The City of Los Angeles recovers residues, known as biosolids, from its wastewater treatment plants. The Hyperion Treatment Plant (HTP) and the Terminal Island Treatment Plant (TITP) are responsible for managing the biosolids that are produced from the wastewater processing.
LOS ANGELES - Green Acres is a farm where corn stalks grow twice as tall as men and wheat sprouts lush and green. Green Acres is also Los Angeles' outhouse.
Every year, this city trucks ton after ton of sludgy human waste to be spread as "commercial grade fertilizer" on several thousand Central Valley acres it owns.
Residents in agricultural Kern County voted this summer to stop accepting these exports from the sprawling metropolis to their south. Now, if Los Angeles has its way, a federal judge will order that Green Acres continue to receive 65 million gallons of treated waste each year.
In 2000, Los Angeles leaders thought they had found an elegant solution -- spread the treated waste over a 4,700-acre farm the city bought for nearly $10 million about 15 miles south of Bakersfield.
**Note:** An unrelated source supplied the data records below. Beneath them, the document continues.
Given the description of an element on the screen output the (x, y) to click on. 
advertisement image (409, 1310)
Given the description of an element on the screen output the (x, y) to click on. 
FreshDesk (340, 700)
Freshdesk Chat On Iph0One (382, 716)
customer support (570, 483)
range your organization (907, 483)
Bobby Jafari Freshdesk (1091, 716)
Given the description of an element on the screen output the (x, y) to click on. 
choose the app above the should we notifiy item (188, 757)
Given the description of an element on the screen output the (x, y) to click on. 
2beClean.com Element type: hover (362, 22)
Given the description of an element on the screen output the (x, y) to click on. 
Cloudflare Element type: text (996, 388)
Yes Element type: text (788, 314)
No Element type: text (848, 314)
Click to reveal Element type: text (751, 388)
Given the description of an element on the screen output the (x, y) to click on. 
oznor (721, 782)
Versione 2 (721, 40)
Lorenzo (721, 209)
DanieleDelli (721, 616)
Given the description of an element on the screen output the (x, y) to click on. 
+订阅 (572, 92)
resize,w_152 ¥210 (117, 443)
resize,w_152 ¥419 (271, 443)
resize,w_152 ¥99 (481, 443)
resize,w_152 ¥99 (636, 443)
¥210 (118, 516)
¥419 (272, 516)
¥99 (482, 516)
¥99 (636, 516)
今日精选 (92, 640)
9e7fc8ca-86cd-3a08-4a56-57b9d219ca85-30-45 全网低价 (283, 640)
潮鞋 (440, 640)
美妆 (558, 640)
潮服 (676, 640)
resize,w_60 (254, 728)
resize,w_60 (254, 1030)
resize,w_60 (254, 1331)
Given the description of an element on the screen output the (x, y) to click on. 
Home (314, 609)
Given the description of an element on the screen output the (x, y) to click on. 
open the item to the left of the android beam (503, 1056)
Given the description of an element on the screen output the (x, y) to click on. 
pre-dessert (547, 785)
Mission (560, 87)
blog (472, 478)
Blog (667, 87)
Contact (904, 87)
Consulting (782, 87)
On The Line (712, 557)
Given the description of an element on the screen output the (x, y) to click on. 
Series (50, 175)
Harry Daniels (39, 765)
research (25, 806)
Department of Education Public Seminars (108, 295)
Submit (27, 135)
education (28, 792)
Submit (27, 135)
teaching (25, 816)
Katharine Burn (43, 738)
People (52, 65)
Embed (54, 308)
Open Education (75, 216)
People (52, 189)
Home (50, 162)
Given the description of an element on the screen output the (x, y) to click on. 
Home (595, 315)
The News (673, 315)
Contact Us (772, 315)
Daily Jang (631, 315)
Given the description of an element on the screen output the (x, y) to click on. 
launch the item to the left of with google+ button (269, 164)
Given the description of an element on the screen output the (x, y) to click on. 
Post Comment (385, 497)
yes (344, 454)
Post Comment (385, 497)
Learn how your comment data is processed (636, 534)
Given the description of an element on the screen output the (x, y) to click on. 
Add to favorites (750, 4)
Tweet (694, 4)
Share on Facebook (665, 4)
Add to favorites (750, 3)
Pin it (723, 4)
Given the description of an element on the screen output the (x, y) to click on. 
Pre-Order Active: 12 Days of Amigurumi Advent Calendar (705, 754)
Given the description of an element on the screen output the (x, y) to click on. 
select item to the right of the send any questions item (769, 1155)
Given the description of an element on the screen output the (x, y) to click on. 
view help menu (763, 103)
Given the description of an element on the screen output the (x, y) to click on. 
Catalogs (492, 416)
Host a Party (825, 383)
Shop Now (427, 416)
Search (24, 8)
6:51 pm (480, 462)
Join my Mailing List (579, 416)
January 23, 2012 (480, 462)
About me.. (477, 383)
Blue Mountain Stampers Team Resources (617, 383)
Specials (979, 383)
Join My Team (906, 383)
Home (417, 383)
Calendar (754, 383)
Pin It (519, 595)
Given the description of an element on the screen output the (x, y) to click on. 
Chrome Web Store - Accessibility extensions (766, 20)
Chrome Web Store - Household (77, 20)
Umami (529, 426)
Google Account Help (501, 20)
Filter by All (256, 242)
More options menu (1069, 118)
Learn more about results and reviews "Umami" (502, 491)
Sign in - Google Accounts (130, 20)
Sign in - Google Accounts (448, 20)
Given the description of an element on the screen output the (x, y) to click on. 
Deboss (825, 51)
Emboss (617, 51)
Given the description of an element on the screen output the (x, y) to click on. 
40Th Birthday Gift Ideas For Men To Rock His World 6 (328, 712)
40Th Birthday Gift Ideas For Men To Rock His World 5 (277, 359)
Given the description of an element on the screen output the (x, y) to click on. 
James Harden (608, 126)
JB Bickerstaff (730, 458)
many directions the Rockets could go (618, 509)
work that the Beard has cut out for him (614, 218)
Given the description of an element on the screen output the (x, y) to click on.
The biosolids, which are strictly regulated, help grow corn, wheat and alfalfa. Those crops are packaged as cattle feed. Cows produce milk that can be sold in stores.
And so Green Acres was hailed a success story, winning awards from the Environmental Protection Agency and others -- including one for a public information video called "Where Does it Go?"
Residents of Kern County, one of the nation's most productive farming regions, think the solution stinks. Some worried the sludge would pollute groundwater. Others were convinced it would hurt Kern's economy.
Still, city officials and others involved in the lawsuit are scrambling for alternatives.
The most promising option, announced in an awkwardly worded press release, is to inject "exceptional quality biosolids" under Terminal Island, a man-made land mass at the ports of Los Angeles and Long Beach.
Asked why the city couldn't use more of its superior product on its own lawns and golf courses, as suggested by some Kern residents, Public Works President Ruiz said that was attempted once. "We tried to sell compost from some of our green waste, and couldn't find a market for it," she said.